Back then I found the Scott Dinsmore TEDx talk on my skiing holidays. Another of those small things that changed my life. I realized that I love FEA and that I don’t do that enough at the office… so I started a blog. For the first few months, nobody read it (for real, even my wife only skimmed it :P) but I was happy, and again… learning something new. In that time I’ve read several awesome books about personal development, psychology, and building relations, I was starting to change.

New things…

After several months of blogging, I knew that something had to change. I tried to convince my business partners to shift gears and try to do more FEA related stuff. They were not interested… so I left. Starting a new company was simple – I already was running a business for many years then. All the papers took me a few days… and I could do whatever I want 🙂

This meant some really great FEA projects, of course, but also something more. I’ve learned to build relations with Customers and I’m friends with many of them now. Blogging started to be a bit more time demanding, and I figured I needed to start getting money from it or quit it. So I decided to make an online course. After all, I was in FEA for almost 10 years back then, and I knew I could easily teach others thanks to this awesome teaching experience at Uni.
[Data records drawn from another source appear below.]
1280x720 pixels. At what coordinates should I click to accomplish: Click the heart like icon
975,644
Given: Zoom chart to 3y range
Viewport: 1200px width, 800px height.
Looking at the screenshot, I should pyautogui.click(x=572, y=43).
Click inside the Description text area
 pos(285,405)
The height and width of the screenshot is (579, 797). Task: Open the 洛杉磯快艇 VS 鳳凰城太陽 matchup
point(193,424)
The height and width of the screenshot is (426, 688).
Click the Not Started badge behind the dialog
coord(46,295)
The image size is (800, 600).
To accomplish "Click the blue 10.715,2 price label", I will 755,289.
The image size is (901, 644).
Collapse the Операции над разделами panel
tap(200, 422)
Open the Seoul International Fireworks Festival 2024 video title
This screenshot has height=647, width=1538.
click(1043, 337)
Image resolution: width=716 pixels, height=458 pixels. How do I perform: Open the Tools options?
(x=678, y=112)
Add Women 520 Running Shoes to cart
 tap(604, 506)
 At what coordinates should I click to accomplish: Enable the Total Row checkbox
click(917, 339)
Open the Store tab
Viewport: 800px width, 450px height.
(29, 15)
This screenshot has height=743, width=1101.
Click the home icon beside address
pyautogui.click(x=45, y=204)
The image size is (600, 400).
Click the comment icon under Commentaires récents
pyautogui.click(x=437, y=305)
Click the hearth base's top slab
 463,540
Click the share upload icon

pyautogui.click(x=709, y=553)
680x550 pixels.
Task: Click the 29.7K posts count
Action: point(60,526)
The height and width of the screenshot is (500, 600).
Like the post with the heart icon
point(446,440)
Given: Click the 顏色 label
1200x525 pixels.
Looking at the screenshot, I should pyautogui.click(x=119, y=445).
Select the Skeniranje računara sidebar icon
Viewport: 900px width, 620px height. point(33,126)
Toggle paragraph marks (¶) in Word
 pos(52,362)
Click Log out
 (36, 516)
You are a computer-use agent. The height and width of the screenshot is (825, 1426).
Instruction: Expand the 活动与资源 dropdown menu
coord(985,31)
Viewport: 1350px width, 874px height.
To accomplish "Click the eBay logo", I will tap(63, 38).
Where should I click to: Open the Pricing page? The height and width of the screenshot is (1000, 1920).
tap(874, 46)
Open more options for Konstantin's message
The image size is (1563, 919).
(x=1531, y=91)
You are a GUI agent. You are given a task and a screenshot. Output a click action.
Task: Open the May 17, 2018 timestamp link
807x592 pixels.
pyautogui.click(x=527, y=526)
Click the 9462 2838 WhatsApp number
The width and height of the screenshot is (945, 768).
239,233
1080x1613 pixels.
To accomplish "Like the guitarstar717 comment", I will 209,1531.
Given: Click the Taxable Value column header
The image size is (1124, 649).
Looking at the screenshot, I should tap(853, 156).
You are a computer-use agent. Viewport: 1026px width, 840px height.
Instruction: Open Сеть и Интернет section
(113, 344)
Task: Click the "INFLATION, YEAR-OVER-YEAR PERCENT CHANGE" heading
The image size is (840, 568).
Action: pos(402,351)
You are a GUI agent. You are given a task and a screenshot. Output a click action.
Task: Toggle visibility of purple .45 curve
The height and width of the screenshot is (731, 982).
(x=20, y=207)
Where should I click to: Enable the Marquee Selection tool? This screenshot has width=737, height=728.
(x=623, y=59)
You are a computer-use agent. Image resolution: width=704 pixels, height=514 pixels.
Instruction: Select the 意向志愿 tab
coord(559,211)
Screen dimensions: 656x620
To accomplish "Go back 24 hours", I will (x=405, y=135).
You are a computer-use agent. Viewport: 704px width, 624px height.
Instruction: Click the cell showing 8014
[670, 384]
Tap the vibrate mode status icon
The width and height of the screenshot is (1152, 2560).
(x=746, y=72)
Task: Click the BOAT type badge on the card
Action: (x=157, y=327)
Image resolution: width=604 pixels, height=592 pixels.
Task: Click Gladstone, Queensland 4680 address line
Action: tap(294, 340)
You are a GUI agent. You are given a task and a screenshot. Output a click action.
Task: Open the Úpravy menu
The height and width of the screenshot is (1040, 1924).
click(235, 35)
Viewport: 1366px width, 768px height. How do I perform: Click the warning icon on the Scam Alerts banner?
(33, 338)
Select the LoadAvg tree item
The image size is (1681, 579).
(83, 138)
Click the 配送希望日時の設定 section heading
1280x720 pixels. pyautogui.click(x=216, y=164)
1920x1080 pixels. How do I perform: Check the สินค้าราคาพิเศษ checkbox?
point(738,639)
Almost at the same time, a friend approached me, and as if I was willing to do training for a company with her… Of course, I was. I had my very own company and I could do whatever I wanted!

And this is how it all started with teaching. Blogging becomes a bit more intensive. I started posting on LinkedIn and offered a free intro course. Single subscribers become tens, tens became hundreds, hundreds changed into thousands. And here I am, sitting on a train and thinking about myself as a teacher, blogger, and an FEA geek.

The last thing: I really thought that I will finish the first online course in 3 months. I still have all the plans for content creation and all 😛 Well… it took me 2 years, so I guess I was almost right 😀

Big morals

I’m not special. I admit I was a bright kid, but not a “genius like” dudes you may think about. However, in my short life, I was able to muster a lot of strength to learn everything the hard way. Learning with trial and error (ok mostly error) is never fun. When it is 2 am and it’s your 16th hour of work it’s even less funny. But I was always supported by my family who greatly helped me to live through that.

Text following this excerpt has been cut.